Il est le grand frère d’une petite sœur sur qui il doit veiller, ses parents, il ne les aime pas vraiment. Il aimerait se rebeller. Dire qu’il existe. En a marre d’être ce que l’on attend de lui : le gentil petit garçon.

C’est pour cela qu’il décide de monter sur le plongeoir de la piscine. Nous montons avec lui sur l’échelle qui mène au plus haut point. Le plongeoir prend des allures de machine capitaliste qui broie les gens. Les mots de cette nouvelle ont tous un sens bien particulier. On voit les chevilles de celui du dessus, on arrête sa respiration sur la langue du plongeoir. On ne sait pas si on doit sauter. On ne sait pas si on doit s’écraser sur le sol. L’emploi du tu renvoie les auditeurs à leurs propres sensations d’adolescent, moment de bascule dans l’âge d’après, celui des transformations sociales et physiques.

Maxime Kerzanet joue toutes les variations d’état.
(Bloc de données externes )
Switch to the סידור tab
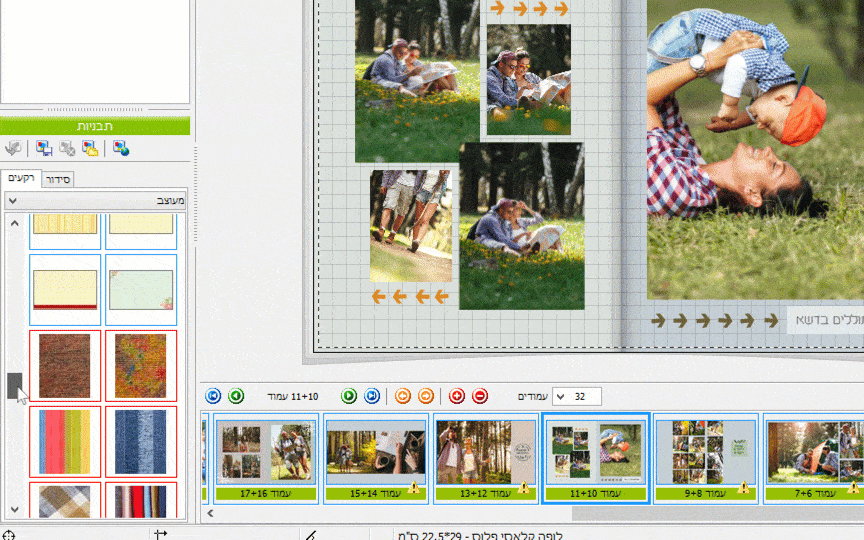Screen dimensions: 864x540 (x=60, y=179)
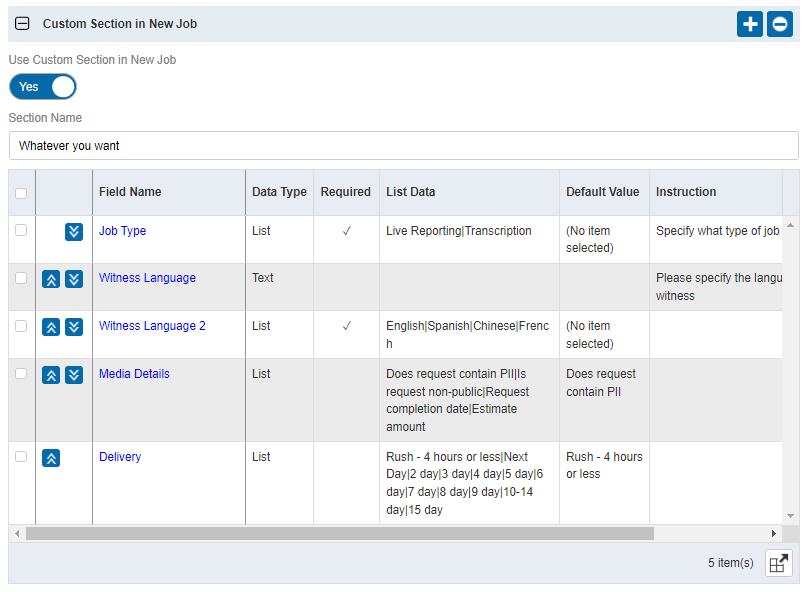Tick the select-all header checkbox

[21, 193]
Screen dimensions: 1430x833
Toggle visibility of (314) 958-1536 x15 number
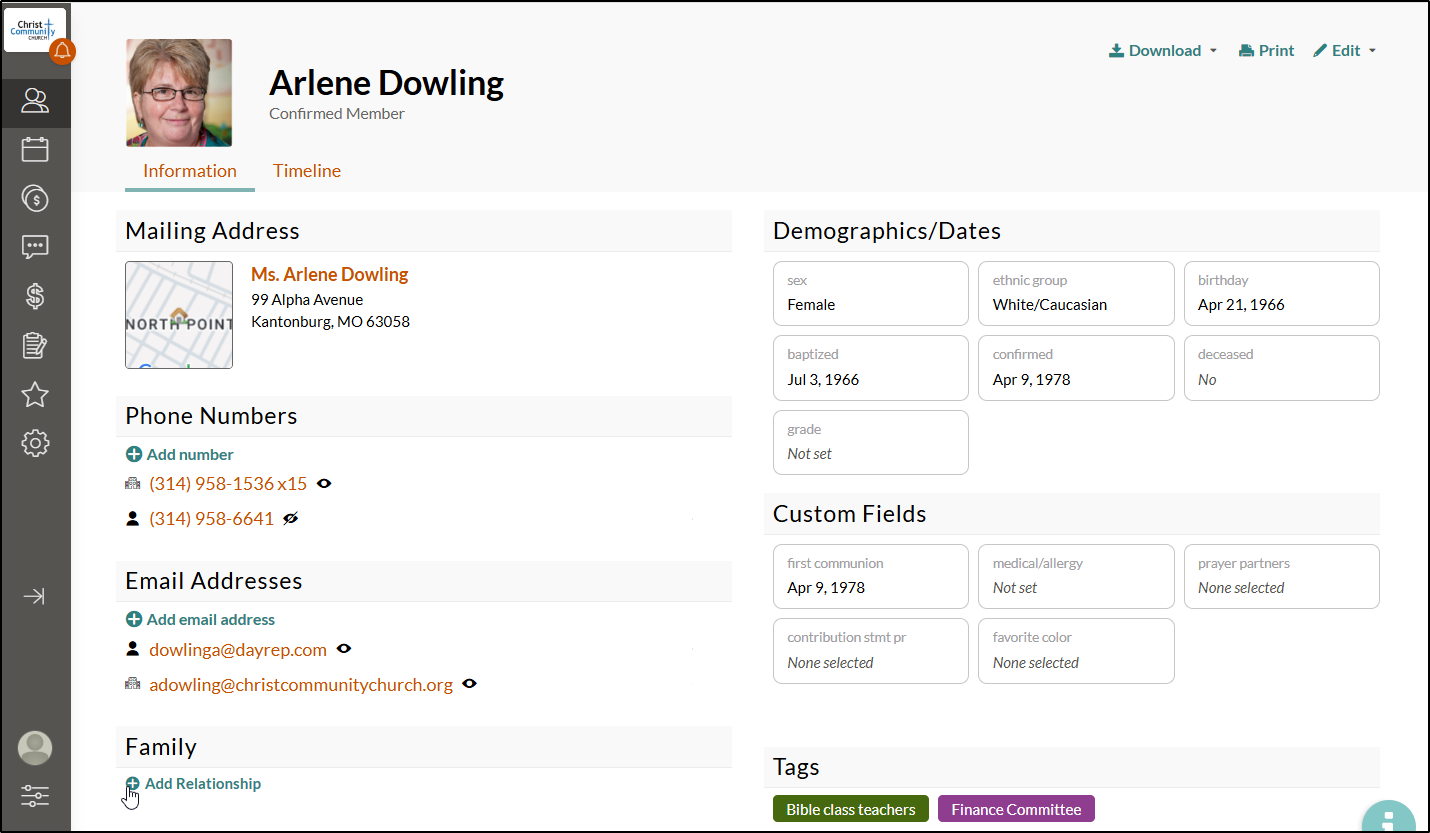324,484
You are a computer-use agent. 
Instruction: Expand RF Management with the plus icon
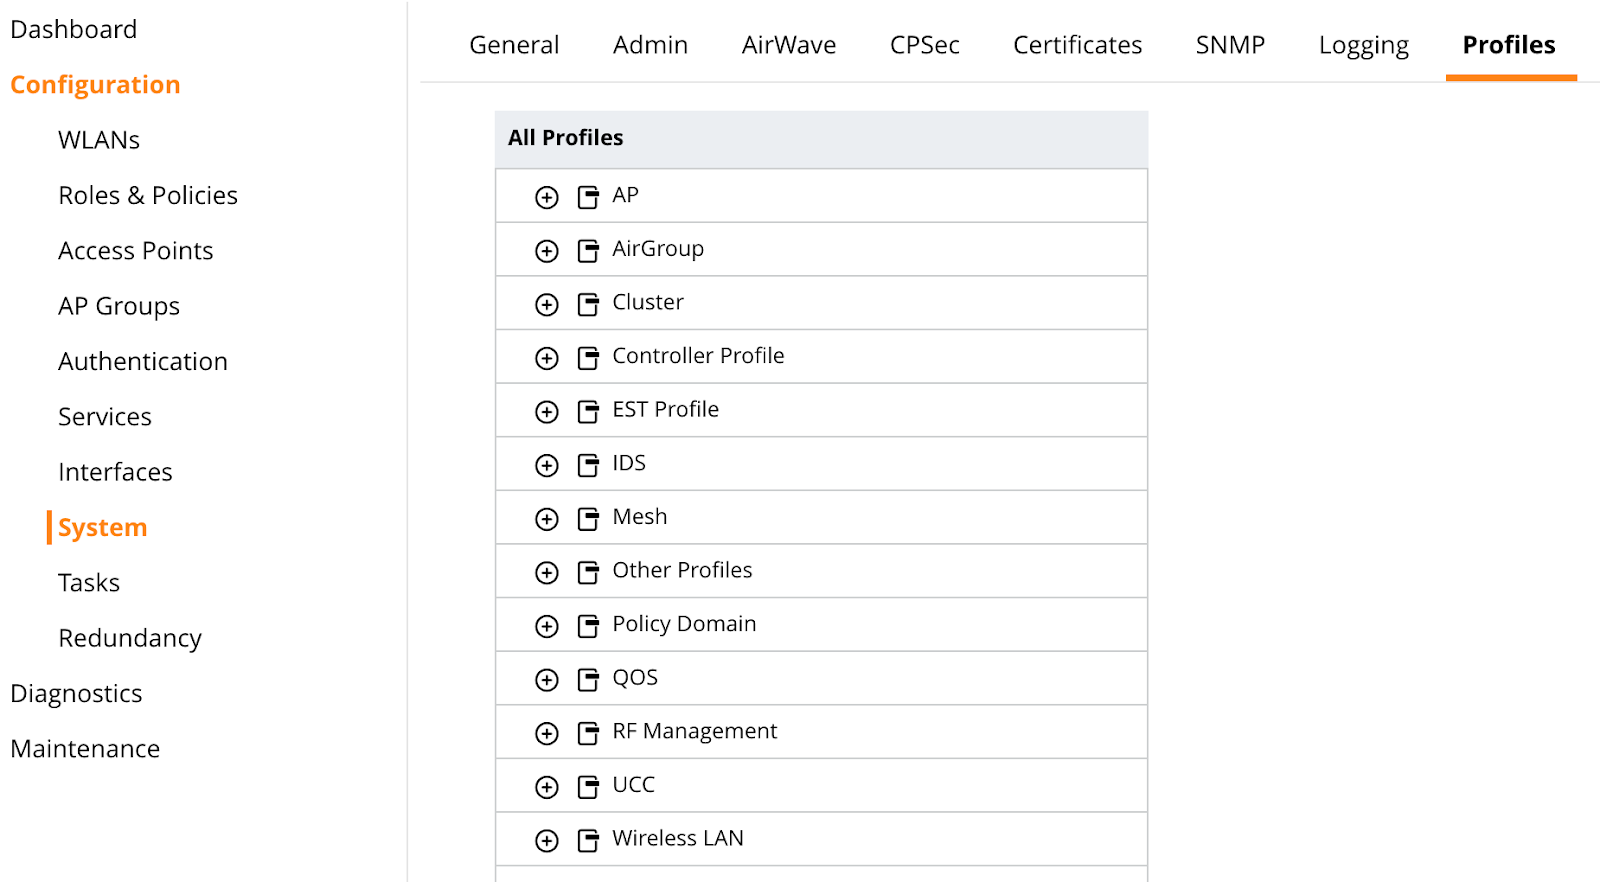point(547,734)
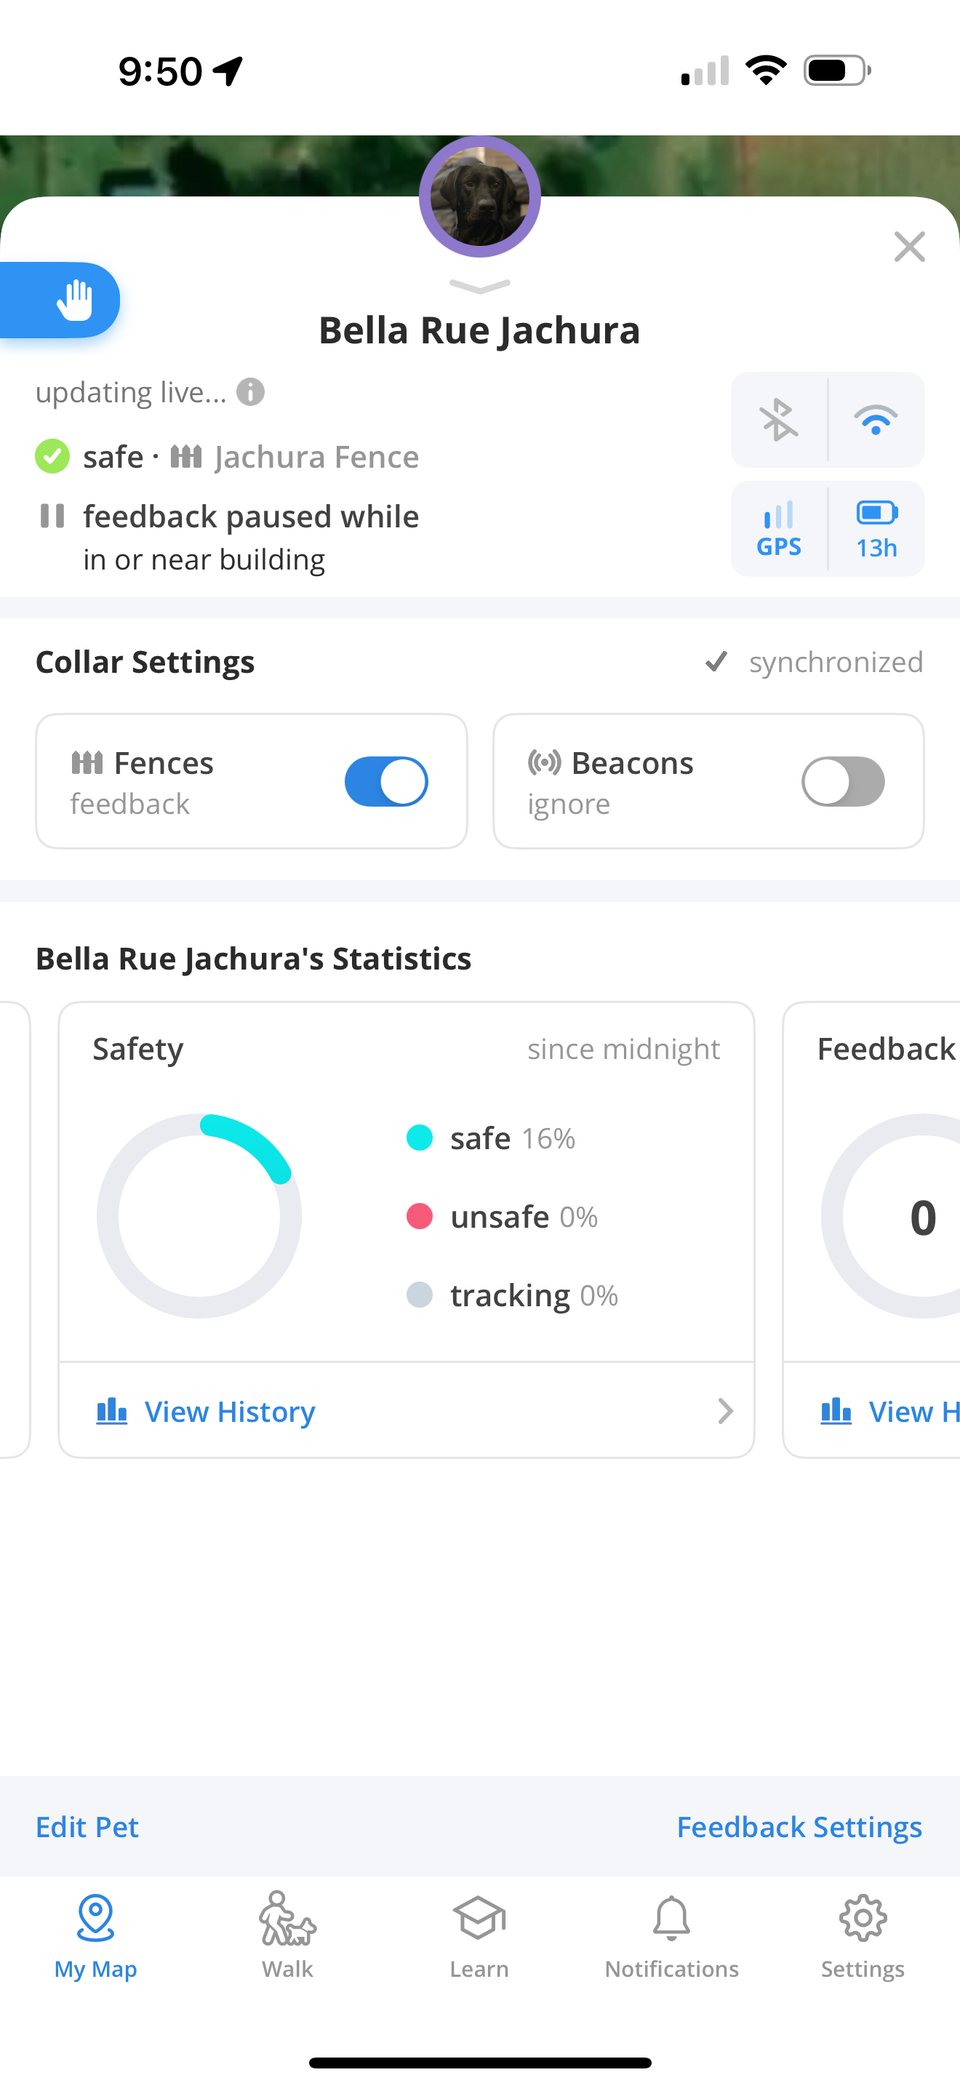Check Bluetooth connection status icon
This screenshot has width=960, height=2086.
coord(779,420)
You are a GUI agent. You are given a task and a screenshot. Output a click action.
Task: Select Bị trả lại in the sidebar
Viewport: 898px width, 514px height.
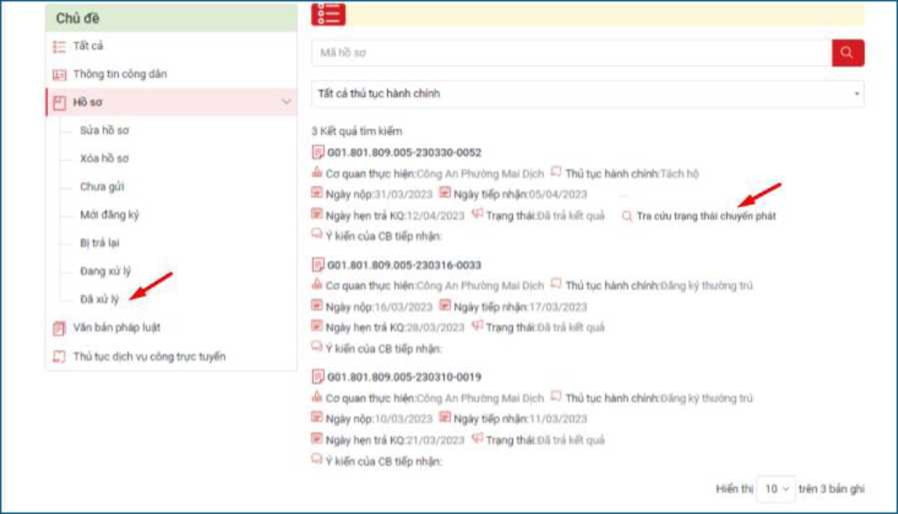(100, 243)
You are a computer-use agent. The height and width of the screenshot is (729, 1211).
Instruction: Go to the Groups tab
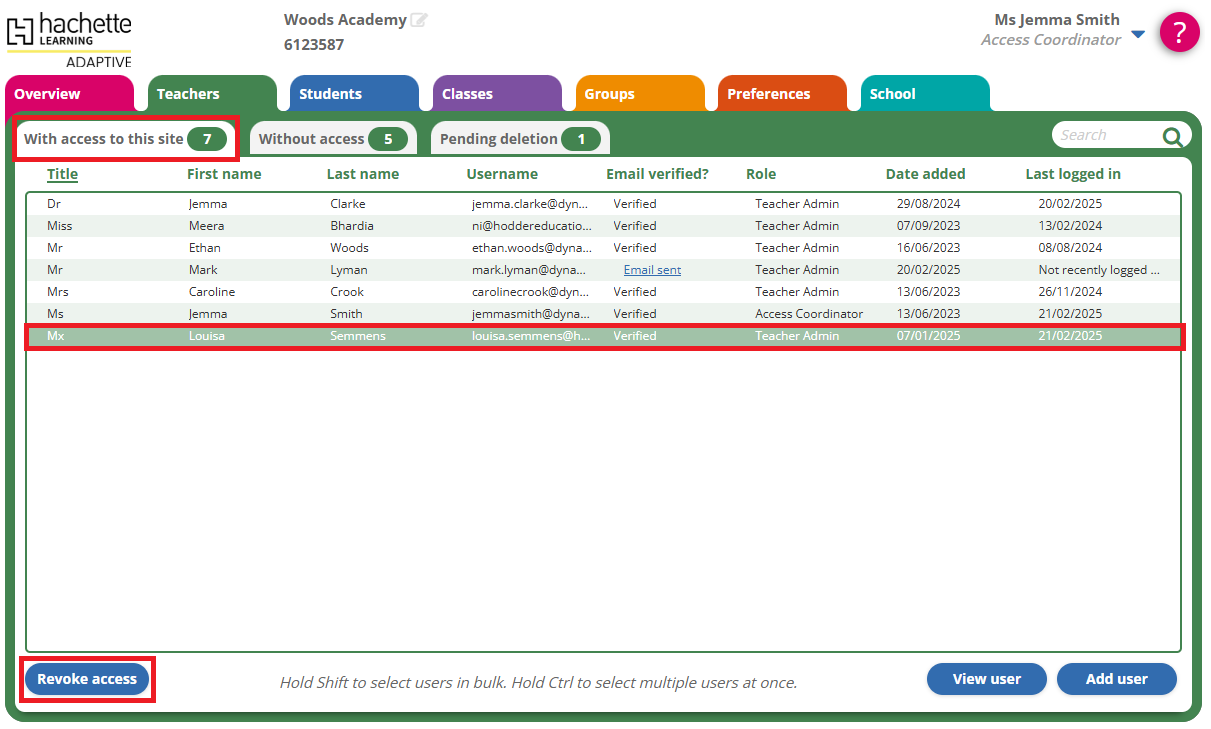609,94
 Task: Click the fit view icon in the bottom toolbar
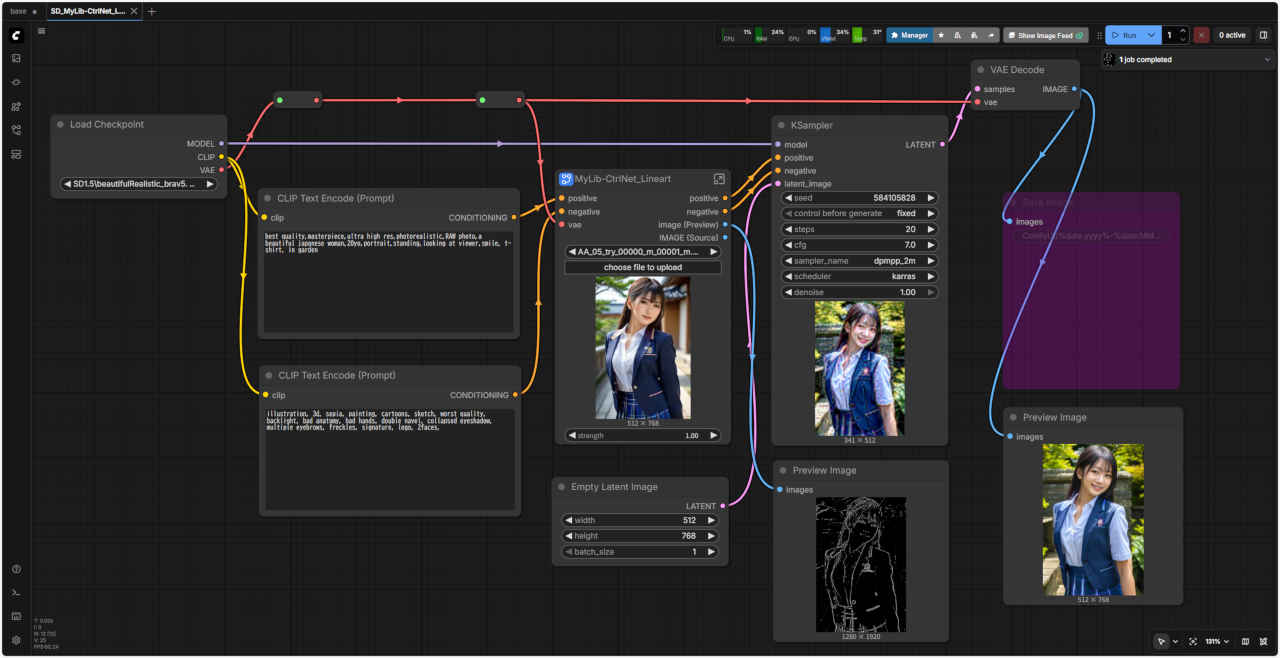(x=1193, y=641)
Les modulations de la voix et les sons permettent des respirations dans ce monologue. Oscillant entre souvenirs et instants réels, il est le guide dans les méandres de l’adolescence. Il entraîne son petit monde dans un jeu de piste impressionniste.

L’écriture plante le décor. Le public pourrait être en maillot, que cela n’en serait pas perturbant. Les mots de David Foster Wallace et la puissance du jeu du comédien nous font sentir la chaleur d’un bord de piscine, le petit vent sur la peau à l’abri du soleil.

La mise en espace de ce texte ajoute une dimension brute, sans fard. En resserrant l’espace de jeu autour du comédien, Raphaël Patout joue sur l’idée de graver les mots de son auteur fétiche dans l’esprit du public, ce qui est largement réussi.

Au-dessus, à jamais a été vu au Théâtre des Carmes-André Benedetto (Avignon)
A voir à Lyon au Lavoir Public, du 26 au 28 janvier 2016 à 20h00.